Phyllis sighed. ‘lan’s firm makes all those shiny sterile new very expensive artificial organs you cleverly graft into rich dying people; you mean, doctor, you’re not clear as to whom you’re indebted?’

‘I know,’ Eric said, irritably, feeling chagrin. ‘With everything else on my mind I forgot momentarily; that’s all.’

‘Maybe it’s a composer. As in the days of Kennedy; maybe it’s Pablo Casals. God, he would be old. Maybe it’s Beethoven. Hmm.’ She pretended to ponder. ‘By God, I do think he said something about that. Ludwig van somebody; is there a Ludwig van Somebodyelse other than—’

‘Christ,’ Eric said angrily, weary of being teased. ‘Stop it.’

‘Don’t pull rank; you’re not so great. Keeping one creepy old man alive century after century.’ She giggled her low, sweet, and very intimate warm giggle of delighted mirth.

Eric said, with as much dignity as he could manage, ‘I also maintain TF&D’s entire work force of eighty thousand key individuals. And as a matter of fact, I can’t do that from Mars, so I resent all this. I resent it very much.’ You included, he thought bitterly to himself.

‘What a ratio,’ Phyllis said. ‘One artiforg surgeon to eighty thousand patients – eighty thousand and one. But you have your team of robants to help you … perhaps they can make do while you’re absent.’

‘A robant is an it that stinks,’ he said, paraphrasing T. S. Eliot.

‘And an artiforg surgeon,’ Phyllis said, ‘is an it that grovels.’

He glowered at her; she sipped her drink and showed no contrition. He could not get to her; she simply had too much psychic strength for him.

——————————————————————————–

The omphalos of Wash-35, a five story brick apartment building where Virgil had lived as a boy, contained a truly modern apartment of their year 2055 with every detail of convenience which Virgil could obtain during these war years. Several blocks away lay Connecticut Avenue, and, along it, stores which Virgil remembered. Here was Gammage’s, a shop at which Virgil had bought Tip Top comics and penny candy.
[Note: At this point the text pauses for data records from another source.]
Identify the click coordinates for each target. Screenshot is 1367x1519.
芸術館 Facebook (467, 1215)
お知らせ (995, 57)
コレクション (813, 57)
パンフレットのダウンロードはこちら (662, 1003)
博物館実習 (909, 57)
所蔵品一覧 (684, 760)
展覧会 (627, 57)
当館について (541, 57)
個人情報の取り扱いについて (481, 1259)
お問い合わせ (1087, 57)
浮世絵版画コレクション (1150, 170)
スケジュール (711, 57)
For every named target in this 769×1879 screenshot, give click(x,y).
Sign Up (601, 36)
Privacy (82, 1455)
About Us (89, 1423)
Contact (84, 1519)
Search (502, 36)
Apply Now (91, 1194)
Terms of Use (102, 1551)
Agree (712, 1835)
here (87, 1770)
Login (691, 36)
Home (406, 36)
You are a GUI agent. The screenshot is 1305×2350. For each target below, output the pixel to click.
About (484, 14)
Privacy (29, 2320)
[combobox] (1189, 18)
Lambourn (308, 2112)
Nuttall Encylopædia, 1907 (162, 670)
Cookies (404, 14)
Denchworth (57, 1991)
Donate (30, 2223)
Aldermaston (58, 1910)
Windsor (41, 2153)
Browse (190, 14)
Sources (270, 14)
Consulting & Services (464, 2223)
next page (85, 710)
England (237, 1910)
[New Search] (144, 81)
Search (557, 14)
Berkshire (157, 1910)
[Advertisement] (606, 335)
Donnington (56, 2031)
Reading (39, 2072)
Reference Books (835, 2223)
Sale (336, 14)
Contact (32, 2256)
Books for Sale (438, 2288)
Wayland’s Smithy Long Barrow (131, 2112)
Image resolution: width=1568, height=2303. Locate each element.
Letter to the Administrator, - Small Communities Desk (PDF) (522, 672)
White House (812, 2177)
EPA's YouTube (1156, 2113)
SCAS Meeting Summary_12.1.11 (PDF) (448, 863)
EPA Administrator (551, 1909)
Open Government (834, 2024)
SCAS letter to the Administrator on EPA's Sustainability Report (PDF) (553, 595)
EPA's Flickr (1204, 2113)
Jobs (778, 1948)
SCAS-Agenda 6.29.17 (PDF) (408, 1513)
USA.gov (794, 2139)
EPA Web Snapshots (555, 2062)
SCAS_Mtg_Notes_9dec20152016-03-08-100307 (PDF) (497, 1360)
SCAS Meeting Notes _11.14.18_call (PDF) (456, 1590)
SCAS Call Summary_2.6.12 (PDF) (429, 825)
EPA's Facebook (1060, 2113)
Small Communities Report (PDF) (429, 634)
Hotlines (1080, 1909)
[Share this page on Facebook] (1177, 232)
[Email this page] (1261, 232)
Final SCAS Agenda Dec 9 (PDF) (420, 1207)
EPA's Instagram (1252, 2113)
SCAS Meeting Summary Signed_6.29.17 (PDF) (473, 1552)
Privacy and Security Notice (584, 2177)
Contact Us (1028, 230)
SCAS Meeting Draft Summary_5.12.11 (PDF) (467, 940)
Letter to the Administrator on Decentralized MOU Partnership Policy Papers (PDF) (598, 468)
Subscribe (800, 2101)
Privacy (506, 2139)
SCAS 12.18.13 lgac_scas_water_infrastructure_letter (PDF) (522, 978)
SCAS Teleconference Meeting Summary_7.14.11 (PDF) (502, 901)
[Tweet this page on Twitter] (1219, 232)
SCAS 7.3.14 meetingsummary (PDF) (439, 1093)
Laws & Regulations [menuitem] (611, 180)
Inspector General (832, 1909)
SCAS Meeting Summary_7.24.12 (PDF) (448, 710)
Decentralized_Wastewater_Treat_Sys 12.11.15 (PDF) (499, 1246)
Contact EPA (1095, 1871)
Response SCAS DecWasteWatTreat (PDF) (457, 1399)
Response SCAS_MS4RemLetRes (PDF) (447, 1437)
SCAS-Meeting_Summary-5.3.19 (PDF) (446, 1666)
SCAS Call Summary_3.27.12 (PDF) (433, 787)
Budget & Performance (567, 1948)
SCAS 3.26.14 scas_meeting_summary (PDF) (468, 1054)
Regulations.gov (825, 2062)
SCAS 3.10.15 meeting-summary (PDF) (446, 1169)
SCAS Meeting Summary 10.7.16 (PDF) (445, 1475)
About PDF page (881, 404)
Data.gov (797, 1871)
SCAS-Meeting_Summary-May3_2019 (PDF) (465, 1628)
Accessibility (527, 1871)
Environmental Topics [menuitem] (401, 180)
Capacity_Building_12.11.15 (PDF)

Next to it Eric made out the familiar shape of People’s Drugstore; the old man during his childhood had bought a cigarette lighter here once and chemicals for his Gilbert Number Five glass-blowing and chemistry set.

‘What’s the Uptown Theatre showing this week?’ Harv Ackerman murmured as their ship coasted along Connecticut Avenue so that Virgil could review these treasured sights. He peered.

It was Jean Harlow in Hell’s Angels, which all of them had seen at least twice. Harv groaned.

‘But don’t forget that lovely scene,’ Phyllis reminded him, ‘where Harlow says, “I think I’ll go slip into something more comfortable,” and then when she returns—’

‘I know, I know,’ Harv said irritably. ‘Okay, that I like.’

The ship taxied from Connecticut Avenue onto McComb Street and soon was parking before 3039 with its black wrought-iron fence and tiny lawn. When the hatch slid back, however, Eric smelled – not the city air of a long-gone Terran capital – but the bitterly thin cold atmosphere of Mars; he could hardly get his lungs full of it and he stood gasping, feeling disorientated and sick.